>> START Material for this exercise
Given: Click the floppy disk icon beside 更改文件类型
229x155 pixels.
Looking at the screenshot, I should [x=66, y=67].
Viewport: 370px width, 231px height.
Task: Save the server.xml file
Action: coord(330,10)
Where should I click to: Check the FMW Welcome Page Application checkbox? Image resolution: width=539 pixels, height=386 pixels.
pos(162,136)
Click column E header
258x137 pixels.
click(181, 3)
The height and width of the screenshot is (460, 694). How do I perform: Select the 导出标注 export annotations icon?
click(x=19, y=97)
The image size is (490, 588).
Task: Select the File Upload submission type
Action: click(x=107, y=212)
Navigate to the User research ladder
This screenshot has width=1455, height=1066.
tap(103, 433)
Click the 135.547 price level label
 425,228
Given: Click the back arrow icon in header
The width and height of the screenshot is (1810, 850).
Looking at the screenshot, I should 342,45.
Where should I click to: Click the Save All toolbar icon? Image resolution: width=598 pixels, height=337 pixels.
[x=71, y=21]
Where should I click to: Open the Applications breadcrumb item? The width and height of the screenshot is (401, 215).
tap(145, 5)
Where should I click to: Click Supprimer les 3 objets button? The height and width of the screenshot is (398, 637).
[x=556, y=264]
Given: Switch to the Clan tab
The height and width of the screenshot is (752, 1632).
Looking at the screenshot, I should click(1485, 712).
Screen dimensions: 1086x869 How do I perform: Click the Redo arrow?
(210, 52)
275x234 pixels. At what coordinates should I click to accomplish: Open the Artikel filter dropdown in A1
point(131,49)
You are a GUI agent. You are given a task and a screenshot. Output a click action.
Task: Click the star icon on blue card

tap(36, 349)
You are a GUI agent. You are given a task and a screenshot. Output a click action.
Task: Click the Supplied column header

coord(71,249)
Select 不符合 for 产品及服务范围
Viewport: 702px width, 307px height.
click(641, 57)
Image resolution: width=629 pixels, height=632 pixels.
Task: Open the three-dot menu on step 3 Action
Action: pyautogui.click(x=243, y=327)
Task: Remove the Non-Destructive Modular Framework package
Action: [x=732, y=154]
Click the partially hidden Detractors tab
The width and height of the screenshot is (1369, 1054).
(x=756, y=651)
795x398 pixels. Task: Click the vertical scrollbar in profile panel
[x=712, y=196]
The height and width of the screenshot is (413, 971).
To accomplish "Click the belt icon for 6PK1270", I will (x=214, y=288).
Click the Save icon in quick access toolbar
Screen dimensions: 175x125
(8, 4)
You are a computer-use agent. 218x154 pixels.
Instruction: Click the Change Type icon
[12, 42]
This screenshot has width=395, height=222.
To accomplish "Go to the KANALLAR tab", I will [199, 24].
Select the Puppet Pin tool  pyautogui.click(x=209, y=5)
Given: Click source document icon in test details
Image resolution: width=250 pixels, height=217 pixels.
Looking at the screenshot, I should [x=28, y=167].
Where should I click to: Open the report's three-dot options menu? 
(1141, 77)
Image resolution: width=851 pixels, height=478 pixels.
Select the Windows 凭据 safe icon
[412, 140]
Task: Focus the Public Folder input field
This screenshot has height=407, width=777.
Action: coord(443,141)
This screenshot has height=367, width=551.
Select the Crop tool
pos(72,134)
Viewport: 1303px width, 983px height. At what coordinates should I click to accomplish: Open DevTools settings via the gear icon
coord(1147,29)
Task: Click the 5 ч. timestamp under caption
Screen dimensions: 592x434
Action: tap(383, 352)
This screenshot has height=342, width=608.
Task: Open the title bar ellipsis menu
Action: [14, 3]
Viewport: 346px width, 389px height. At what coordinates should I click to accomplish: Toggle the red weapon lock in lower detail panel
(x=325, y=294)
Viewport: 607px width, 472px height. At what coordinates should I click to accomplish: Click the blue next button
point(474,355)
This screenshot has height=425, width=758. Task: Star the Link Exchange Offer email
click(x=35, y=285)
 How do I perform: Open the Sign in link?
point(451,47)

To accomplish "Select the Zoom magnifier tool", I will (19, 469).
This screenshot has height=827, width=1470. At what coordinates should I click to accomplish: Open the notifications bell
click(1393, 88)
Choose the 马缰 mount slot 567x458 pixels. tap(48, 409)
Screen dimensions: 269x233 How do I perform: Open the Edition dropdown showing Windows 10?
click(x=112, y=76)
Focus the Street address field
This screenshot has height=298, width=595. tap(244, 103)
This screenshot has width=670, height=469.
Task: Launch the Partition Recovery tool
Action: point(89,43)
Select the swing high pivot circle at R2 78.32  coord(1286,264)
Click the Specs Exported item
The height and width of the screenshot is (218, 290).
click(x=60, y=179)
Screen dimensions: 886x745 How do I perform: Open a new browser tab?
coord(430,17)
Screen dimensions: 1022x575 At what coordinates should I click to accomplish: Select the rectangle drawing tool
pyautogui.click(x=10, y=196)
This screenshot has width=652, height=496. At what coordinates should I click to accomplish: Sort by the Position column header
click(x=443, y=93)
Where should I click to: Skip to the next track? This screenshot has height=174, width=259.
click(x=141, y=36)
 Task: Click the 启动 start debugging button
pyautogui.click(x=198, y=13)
>> END Material for this exercise
** Exercise directions **
Copy all of the rows above word for word, with no changes.

** Solution **
Given: Click the floppy disk icon beside 更改文件类型
229x155 pixels.
Looking at the screenshot, I should [x=66, y=67].
Viewport: 370px width, 231px height.
Task: Save the server.xml file
Action: coord(330,10)
Where should I click to: Check the FMW Welcome Page Application checkbox? Image resolution: width=539 pixels, height=386 pixels.
pos(162,136)
Click column E header
258x137 pixels.
click(181, 3)
The height and width of the screenshot is (460, 694). How do I perform: Select the 导出标注 export annotations icon?
click(x=19, y=97)
The image size is (490, 588).
Task: Select the File Upload submission type
Action: click(x=107, y=212)
Navigate to the User research ladder
This screenshot has width=1455, height=1066.
tap(103, 433)
Click the 135.547 price level label
 425,228
Given: Click the back arrow icon in header
The width and height of the screenshot is (1810, 850).
Looking at the screenshot, I should 342,45.
Where should I click to: Click the Save All toolbar icon? Image resolution: width=598 pixels, height=337 pixels.
[x=71, y=21]
Where should I click to: Open the Applications breadcrumb item? The width and height of the screenshot is (401, 215).
tap(145, 5)
Where should I click to: Click Supprimer les 3 objets button? The height and width of the screenshot is (398, 637).
[x=556, y=264]
Given: Switch to the Clan tab
The height and width of the screenshot is (752, 1632).
Looking at the screenshot, I should click(1485, 712).
Screen dimensions: 1086x869 How do I perform: Click the Redo arrow?
(210, 52)
275x234 pixels. At what coordinates should I click to accomplish: Open the Artikel filter dropdown in A1
point(131,49)
You are a GUI agent. You are given a task and a screenshot. Output a click action.
Task: Click the star icon on blue card

tap(36, 349)
You are a GUI agent. You are given a task and a screenshot. Output a click action.
Task: Click the Supplied column header

coord(71,249)
Select 不符合 for 产品及服务范围
Viewport: 702px width, 307px height.
click(641, 57)
Image resolution: width=629 pixels, height=632 pixels.
Task: Open the three-dot menu on step 3 Action
Action: pyautogui.click(x=243, y=327)
Task: Remove the Non-Destructive Modular Framework package
Action: [x=732, y=154]
Click the partially hidden Detractors tab
The width and height of the screenshot is (1369, 1054).
(x=756, y=651)
795x398 pixels. Task: Click the vertical scrollbar in profile panel
[x=712, y=196]
The height and width of the screenshot is (413, 971).
To accomplish "Click the belt icon for 6PK1270", I will (x=214, y=288).
Click the Save icon in quick access toolbar
Screen dimensions: 175x125
(8, 4)
You are a computer-use agent. 218x154 pixels.
Instruction: Click the Change Type icon
[12, 42]
This screenshot has width=395, height=222.
To accomplish "Go to the KANALLAR tab", I will [199, 24].
Select the Puppet Pin tool  pyautogui.click(x=209, y=5)
Given: Click source document icon in test details
Image resolution: width=250 pixels, height=217 pixels.
Looking at the screenshot, I should [x=28, y=167].
Where should I click to: Open the report's three-dot options menu? 
(1141, 77)
Image resolution: width=851 pixels, height=478 pixels.
Select the Windows 凭据 safe icon
[412, 140]
Task: Focus the Public Folder input field
This screenshot has height=407, width=777.
Action: coord(443,141)
This screenshot has height=367, width=551.
Select the Crop tool
pos(72,134)
Viewport: 1303px width, 983px height. At what coordinates should I click to accomplish: Open DevTools settings via the gear icon
coord(1147,29)
Task: Click the 5 ч. timestamp under caption
Screen dimensions: 592x434
Action: tap(383, 352)
This screenshot has height=342, width=608.
Task: Open the title bar ellipsis menu
Action: [14, 3]
Viewport: 346px width, 389px height. At what coordinates should I click to accomplish: Toggle the red weapon lock in lower detail panel
(x=325, y=294)
Viewport: 607px width, 472px height. At what coordinates should I click to accomplish: Click the blue next button
point(474,355)
This screenshot has height=425, width=758. Task: Star the Link Exchange Offer email
click(x=35, y=285)
 How do I perform: Open the Sign in link?
point(451,47)

To accomplish "Select the Zoom magnifier tool", I will (19, 469).
This screenshot has height=827, width=1470. At what coordinates should I click to accomplish: Open the notifications bell
click(1393, 88)
Choose the 马缰 mount slot 567x458 pixels. tap(48, 409)
Screen dimensions: 269x233 How do I perform: Open the Edition dropdown showing Windows 10?
click(x=112, y=76)
Focus the Street address field
This screenshot has height=298, width=595. tap(244, 103)
This screenshot has width=670, height=469.
Task: Launch the Partition Recovery tool
Action: point(89,43)
Select the swing high pivot circle at R2 78.32  coord(1286,264)
Click the Specs Exported item
The height and width of the screenshot is (218, 290).
click(x=60, y=179)
Screen dimensions: 886x745 How do I perform: Open a new browser tab?
coord(430,17)
Screen dimensions: 1022x575 At what coordinates should I click to accomplish: Select the rectangle drawing tool
pyautogui.click(x=10, y=196)
This screenshot has width=652, height=496. At what coordinates should I click to accomplish: Sort by the Position column header
click(x=443, y=93)
Where should I click to: Skip to the next track? This screenshot has height=174, width=259.
click(x=141, y=36)
 Task: Click the 启动 start debugging button
pyautogui.click(x=198, y=13)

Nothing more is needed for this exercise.